* [Problem details]:
Restate all of the entries exactly, each line as it stands.

* [Exercise inputs]:
Content starts
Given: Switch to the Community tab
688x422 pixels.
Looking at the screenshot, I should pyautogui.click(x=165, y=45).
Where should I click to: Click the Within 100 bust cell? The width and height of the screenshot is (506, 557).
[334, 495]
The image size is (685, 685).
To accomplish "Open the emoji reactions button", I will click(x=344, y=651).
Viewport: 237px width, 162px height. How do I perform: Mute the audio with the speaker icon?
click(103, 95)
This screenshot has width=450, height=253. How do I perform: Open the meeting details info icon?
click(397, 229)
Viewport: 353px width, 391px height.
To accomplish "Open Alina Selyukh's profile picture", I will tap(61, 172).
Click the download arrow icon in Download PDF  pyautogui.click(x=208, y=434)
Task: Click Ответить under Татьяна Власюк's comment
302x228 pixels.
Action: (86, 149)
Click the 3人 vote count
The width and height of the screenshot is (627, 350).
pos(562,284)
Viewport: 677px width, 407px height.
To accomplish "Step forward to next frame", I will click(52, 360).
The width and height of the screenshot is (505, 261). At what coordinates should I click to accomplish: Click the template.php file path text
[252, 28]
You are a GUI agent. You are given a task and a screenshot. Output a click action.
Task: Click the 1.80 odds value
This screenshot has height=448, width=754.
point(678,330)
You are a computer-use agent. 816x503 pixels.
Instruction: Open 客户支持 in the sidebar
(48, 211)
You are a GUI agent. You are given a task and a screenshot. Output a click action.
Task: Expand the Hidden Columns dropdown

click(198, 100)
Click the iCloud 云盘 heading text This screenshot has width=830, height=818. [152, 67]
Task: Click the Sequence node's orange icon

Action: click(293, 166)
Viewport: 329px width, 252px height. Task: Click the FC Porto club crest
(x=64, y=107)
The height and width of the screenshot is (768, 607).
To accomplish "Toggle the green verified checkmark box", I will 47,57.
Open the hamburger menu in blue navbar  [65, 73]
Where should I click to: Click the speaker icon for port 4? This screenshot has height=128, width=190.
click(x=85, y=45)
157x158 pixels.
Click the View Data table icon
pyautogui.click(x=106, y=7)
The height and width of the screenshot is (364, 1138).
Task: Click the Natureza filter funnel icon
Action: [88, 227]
Content ends
* [Answer box]:
Given: Switch to the Community tab
688x422 pixels.
Looking at the screenshot, I should pyautogui.click(x=165, y=45).
Where should I click to: Click the Within 100 bust cell? The width and height of the screenshot is (506, 557).
[334, 495]
The image size is (685, 685).
To accomplish "Open the emoji reactions button", I will click(x=344, y=651).
Viewport: 237px width, 162px height. How do I perform: Mute the audio with the speaker icon?
click(103, 95)
This screenshot has width=450, height=253. How do I perform: Open the meeting details info icon?
click(397, 229)
Viewport: 353px width, 391px height.
To accomplish "Open Alina Selyukh's profile picture", I will tap(61, 172).
Click the download arrow icon in Download PDF  pyautogui.click(x=208, y=434)
Task: Click Ответить under Татьяна Власюк's comment
302x228 pixels.
Action: (86, 149)
Click the 3人 vote count
The width and height of the screenshot is (627, 350).
pos(562,284)
Viewport: 677px width, 407px height.
To accomplish "Step forward to next frame", I will click(52, 360).
The width and height of the screenshot is (505, 261). At what coordinates should I click to accomplish: Click the template.php file path text
[252, 28]
You are a GUI agent. You are given a task and a screenshot. Output a click action.
Task: Click the 1.80 odds value
This screenshot has height=448, width=754.
point(678,330)
You are a computer-use agent. 816x503 pixels.
Instruction: Open 客户支持 in the sidebar
(48, 211)
You are a GUI agent. You are given a task and a screenshot. Output a click action.
Task: Expand the Hidden Columns dropdown

click(198, 100)
Click the iCloud 云盘 heading text This screenshot has width=830, height=818. [152, 67]
Task: Click the Sequence node's orange icon

Action: click(293, 166)
Viewport: 329px width, 252px height. Task: Click the FC Porto club crest
(x=64, y=107)
The height and width of the screenshot is (768, 607).
To accomplish "Toggle the green verified checkmark box", I will 47,57.
Open the hamburger menu in blue navbar  [65, 73]
Where should I click to: Click the speaker icon for port 4? This screenshot has height=128, width=190.
click(x=85, y=45)
157x158 pixels.
Click the View Data table icon
pyautogui.click(x=106, y=7)
The height and width of the screenshot is (364, 1138).
Task: Click the Natureza filter funnel icon
Action: [88, 227]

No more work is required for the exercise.